# [EXERCISE]
Leave the pictures out and give every entry again exactly.

# [INFORMATION SUPPLIED]
* * *

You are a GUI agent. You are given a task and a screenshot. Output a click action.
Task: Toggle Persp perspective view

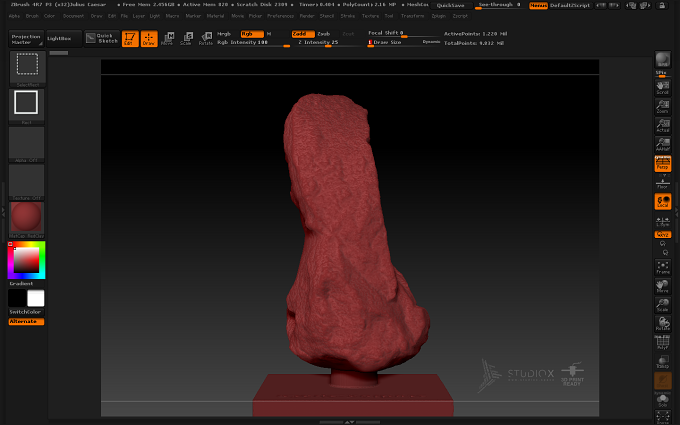[x=663, y=163]
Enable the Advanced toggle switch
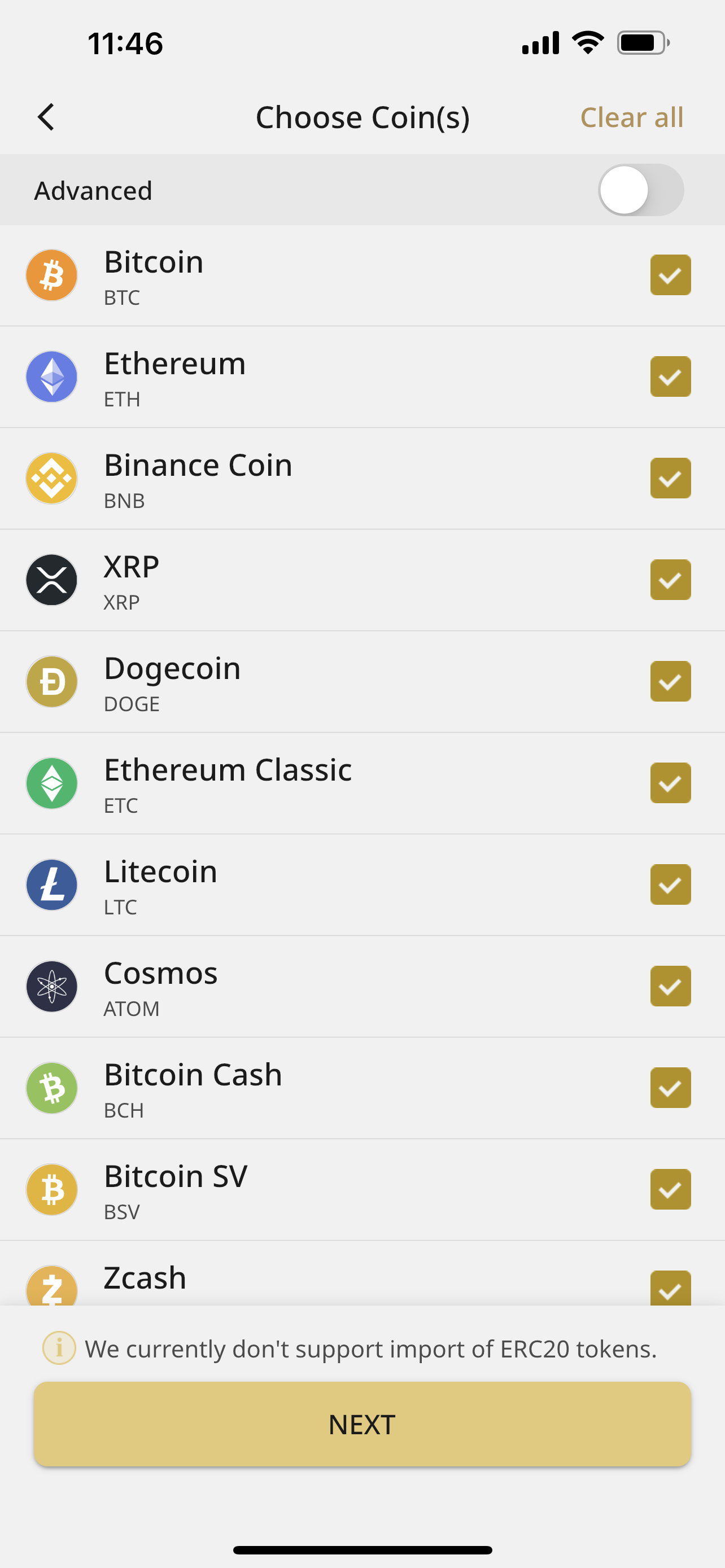 [x=640, y=191]
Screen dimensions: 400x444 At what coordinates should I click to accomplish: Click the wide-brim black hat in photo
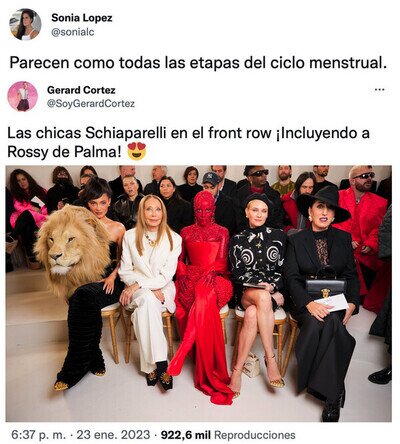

* * *

# [TASK SOLUTION]
You are a GUI agent. You are given a task and a screenshot. Output a click action.
Task: Toggle Persp perspective view

[x=663, y=163]
Enable the Advanced toggle switch
 [x=640, y=191]
Screen dimensions: 400x444 At what coordinates should I click to accomplish: Click the wide-brim black hat in photo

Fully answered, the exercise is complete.